#### Excerpted passage ####

Burn marks can be defined as small dark brown or black discolorations on the surface of a molded part, usually found at the end of the material flow path or in blind pockets.


Excessive Injection Speed or Pressure

Explanation: Injection speed and pressure determine how fast molten resin is injected into a mold. If either is too high, the resin is forced in so fast that trapped air and gases are not allowed time to be vented. Many of these gases are pushed to the edge of the flow front and become compressed to the point that they auto-ignite, burning the surrounding plastic. The burned areas appear as char marks on the molded part.

Solution: Reducing the injection speed or pressure will allow enough time for the gases or trapped air to escape through normal vent paths.

Excessive Back Pressure

Explanation: While most materials will benefit from some back pressure application, there is a limit to the amount needed for a specific material and product. The whole idea of applying back pressure is to mix the material better, making it denser and more oriented for flow. However, this very act of mixing may introduce air into the melt, which may be too much for the venting system to handle under normal conditions. The excess air may be compressed at the vent locations and auto-ignite, causing burn marks on the part. There is also the possibility that shearing action from too high a back pressure setting will degrade the material in the barrel and cause burning to occur.

Solution: Use minimum back pressure. All materials will benefit from approximately 50-psi back pressure, but some require up to 300 psi. The material supplier is the best source of information regarding proper back pressure settings for a specific material. When adjusting back pressure use increments of 10 psi.

#### Extracted material ####

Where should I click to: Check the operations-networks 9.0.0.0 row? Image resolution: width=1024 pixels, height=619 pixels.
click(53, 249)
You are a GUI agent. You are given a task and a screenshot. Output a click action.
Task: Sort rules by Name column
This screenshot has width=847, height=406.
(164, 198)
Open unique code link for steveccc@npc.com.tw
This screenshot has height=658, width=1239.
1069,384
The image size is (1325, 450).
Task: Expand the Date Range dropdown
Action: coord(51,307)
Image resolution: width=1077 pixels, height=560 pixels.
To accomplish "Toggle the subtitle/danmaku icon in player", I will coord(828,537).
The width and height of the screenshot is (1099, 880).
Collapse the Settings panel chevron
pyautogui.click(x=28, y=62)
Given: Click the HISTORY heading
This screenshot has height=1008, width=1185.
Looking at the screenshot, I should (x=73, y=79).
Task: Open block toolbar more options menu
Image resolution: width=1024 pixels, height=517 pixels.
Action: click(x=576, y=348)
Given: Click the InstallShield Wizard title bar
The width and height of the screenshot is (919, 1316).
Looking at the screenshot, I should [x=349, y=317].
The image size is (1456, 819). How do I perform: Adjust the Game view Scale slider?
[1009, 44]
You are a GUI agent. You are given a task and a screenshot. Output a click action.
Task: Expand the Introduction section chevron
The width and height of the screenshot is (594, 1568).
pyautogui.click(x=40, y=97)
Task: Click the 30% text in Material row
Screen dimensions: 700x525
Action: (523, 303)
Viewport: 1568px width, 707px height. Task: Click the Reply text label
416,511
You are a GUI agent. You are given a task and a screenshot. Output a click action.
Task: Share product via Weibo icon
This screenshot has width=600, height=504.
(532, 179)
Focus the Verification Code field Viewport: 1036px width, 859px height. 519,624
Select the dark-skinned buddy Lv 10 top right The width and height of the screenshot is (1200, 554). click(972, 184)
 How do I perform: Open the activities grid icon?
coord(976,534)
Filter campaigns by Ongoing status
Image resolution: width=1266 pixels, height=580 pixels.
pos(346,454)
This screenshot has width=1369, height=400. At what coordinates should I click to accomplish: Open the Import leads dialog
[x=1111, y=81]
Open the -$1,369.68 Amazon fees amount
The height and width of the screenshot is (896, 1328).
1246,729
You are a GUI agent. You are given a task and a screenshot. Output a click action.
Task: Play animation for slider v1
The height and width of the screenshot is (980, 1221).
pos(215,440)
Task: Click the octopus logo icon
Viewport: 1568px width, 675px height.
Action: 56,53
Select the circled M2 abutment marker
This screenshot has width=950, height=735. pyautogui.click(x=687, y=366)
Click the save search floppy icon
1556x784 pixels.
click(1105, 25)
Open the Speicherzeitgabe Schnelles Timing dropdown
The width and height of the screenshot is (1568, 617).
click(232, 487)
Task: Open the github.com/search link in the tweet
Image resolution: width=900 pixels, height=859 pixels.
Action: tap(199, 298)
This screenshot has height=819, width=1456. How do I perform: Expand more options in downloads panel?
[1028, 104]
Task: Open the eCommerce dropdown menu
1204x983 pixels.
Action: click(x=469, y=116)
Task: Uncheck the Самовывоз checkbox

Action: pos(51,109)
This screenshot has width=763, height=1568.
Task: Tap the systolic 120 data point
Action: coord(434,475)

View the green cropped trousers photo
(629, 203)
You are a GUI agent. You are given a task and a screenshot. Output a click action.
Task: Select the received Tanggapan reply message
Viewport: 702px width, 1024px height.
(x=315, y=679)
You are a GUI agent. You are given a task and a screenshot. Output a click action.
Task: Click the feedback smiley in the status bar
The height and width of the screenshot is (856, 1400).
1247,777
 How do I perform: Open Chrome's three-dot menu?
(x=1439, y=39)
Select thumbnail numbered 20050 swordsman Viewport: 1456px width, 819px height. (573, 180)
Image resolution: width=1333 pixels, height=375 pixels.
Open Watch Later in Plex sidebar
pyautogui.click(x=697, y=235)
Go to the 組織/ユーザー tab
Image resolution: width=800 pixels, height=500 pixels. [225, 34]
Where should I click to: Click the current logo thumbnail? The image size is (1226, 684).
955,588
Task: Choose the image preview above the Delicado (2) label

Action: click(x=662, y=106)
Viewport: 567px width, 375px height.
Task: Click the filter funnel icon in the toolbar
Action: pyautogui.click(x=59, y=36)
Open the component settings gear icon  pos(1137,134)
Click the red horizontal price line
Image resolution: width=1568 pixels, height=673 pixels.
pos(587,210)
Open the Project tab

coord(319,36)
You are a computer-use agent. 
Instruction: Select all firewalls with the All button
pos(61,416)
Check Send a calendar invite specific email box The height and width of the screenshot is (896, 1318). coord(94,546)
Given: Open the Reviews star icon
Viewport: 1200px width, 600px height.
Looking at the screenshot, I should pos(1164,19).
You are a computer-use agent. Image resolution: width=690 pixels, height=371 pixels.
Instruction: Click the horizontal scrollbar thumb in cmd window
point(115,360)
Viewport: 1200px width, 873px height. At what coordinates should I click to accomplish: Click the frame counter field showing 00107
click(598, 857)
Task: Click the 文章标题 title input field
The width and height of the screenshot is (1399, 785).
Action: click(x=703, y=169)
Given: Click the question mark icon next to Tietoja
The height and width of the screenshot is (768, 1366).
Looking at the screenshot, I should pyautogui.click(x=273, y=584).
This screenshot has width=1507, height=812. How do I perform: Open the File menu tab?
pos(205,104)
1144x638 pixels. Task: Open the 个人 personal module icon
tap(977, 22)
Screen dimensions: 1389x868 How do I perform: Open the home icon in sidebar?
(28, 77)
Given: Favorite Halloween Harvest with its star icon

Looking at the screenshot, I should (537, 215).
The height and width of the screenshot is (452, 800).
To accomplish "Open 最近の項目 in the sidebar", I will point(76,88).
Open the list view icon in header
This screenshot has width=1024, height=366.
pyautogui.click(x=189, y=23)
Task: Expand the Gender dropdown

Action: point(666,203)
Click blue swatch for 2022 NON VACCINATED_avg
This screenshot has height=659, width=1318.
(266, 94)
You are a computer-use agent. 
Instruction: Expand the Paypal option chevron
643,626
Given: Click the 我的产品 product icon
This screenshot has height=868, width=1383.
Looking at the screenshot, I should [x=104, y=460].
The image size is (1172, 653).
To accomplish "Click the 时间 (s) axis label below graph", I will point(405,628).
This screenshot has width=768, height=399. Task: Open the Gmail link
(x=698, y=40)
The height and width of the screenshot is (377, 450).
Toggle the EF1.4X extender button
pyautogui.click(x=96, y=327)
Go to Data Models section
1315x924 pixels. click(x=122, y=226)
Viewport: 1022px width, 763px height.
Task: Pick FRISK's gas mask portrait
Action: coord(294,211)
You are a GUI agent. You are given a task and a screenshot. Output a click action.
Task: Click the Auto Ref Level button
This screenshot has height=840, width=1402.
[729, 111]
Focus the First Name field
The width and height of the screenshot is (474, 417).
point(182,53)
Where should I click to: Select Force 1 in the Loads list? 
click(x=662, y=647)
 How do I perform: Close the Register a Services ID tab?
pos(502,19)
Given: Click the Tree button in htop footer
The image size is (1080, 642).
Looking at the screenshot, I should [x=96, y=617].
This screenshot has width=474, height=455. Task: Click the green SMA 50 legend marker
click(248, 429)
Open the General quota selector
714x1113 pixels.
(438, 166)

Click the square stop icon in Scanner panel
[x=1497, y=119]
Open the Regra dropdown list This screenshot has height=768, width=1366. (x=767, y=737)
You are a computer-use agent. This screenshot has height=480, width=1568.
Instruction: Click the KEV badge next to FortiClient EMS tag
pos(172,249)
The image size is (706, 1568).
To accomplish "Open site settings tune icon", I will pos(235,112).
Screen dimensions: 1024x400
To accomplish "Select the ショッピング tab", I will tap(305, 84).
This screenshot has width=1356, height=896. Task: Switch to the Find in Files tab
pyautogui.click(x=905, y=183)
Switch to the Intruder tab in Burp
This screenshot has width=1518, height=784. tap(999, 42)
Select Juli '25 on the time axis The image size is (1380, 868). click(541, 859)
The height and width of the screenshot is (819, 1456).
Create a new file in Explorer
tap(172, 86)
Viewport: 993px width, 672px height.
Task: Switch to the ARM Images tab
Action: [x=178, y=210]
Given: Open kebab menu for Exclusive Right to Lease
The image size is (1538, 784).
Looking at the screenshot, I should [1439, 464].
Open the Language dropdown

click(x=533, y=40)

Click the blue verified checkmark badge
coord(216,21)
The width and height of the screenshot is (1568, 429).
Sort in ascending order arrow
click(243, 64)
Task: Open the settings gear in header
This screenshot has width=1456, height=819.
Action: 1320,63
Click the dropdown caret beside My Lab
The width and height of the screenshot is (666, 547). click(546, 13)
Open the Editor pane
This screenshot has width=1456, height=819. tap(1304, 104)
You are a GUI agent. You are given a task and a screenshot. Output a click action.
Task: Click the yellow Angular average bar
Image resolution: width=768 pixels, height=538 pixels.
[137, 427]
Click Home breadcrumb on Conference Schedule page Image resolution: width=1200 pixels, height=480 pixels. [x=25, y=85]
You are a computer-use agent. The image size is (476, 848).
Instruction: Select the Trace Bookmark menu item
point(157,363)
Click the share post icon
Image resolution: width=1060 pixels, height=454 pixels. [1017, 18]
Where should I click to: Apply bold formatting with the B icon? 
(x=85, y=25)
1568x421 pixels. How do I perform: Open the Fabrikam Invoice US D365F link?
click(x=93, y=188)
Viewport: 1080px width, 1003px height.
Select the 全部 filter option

####

→ Exercise tasks
1/ In the passage on burn marks in molded parts, reproduce everything from "Solution: Use minimum" down to "increments of 10 psi.".
2/ Take the passage on burn marks in molded parts further, picking up after its last sentence.

→ Results of the tasks
1/
Solution: Use minimum back pressure. All materials will benefit from approximately 50-psi back pressure, but some require up to 300 psi. The material supplier is the best source of information regarding proper back pressure settings for a specific material. When adjusting back pressure use increments of 10 psi.

2/
High Screw Rotation Speed

Explanation: The turning of the screw brings fresh material into the heating cylinder and imparts a certain amount of heat to that material through rotary shear friction. The faster the screw turns, the greater the friction and shear heat created. If the speed is too high, the friction will cause the material to overheat and become thermally degraded. This causes small particles of charred material to form and these get pushed into the melt stream during injection. They will show up on the molded part as burned areas.

Solution: Adjust the screw rotation speed. An average speed should be approximately 100 rpm. But, specific materials require specific rotation speeds. Consult the material supplier for the proper speed for a specific resin. When adjusting up or down, do so in increments of 10 rpm.

Improper Compression Ratio of Screw

Explanation: Compression ratio is a value that indicates how much a screw will compress a material while it is being processed in the barrel of the machine. It is calculated by dividing the depth of the feed section (rear) of the screw by the depth of the metering section (front) and is usually less than 2 to 1. If the compression ratio is too great for the specific material being molded, the resin degrades thermally and the burned material flows into the molded part.

Solution: The material supplier can recommend the proper compression ratio for a specific resin. A general-purpose screw can usually be used to provide adequate compression but specific conditions may require a screw that is specially designed for a given material.

Faulty Temperature Controllers and Heater Bands

Explanation: Temperature controllers are sensitive units and should be checked and calibrated often (every 3 months maximum). Heater bands do wear out or burn out and normally there is no way of knowing. If controllers or heater bands are not functioning properly, the other controllers and heater bands must compensate. The result is localized overheating of material in the cylinder. This material can degrade and char and enter the melt stream to become molded into the plastic part.

Solution: Inspect and calibrate temperature controllers at least every 3 months. Inspect and replace damaged heater bands as necessary. In addition, look for broken or crimped wires, poor insulation, rusted areas on the heater bands, and poor electrical connections.

Excessive Barrel Temperatures

Explanation: When barrel temperatures are set too high, the resin will overheat and undergo thermal degradation. This degraded material will break loose, enter the melt stream, and become molded into the finished part.

Solution: Establish proper barrel temperatures and profile. The material supplier will provide accurate barrel temperature requirements. The profile should have the barrel temperatures increase progressively from rear to front.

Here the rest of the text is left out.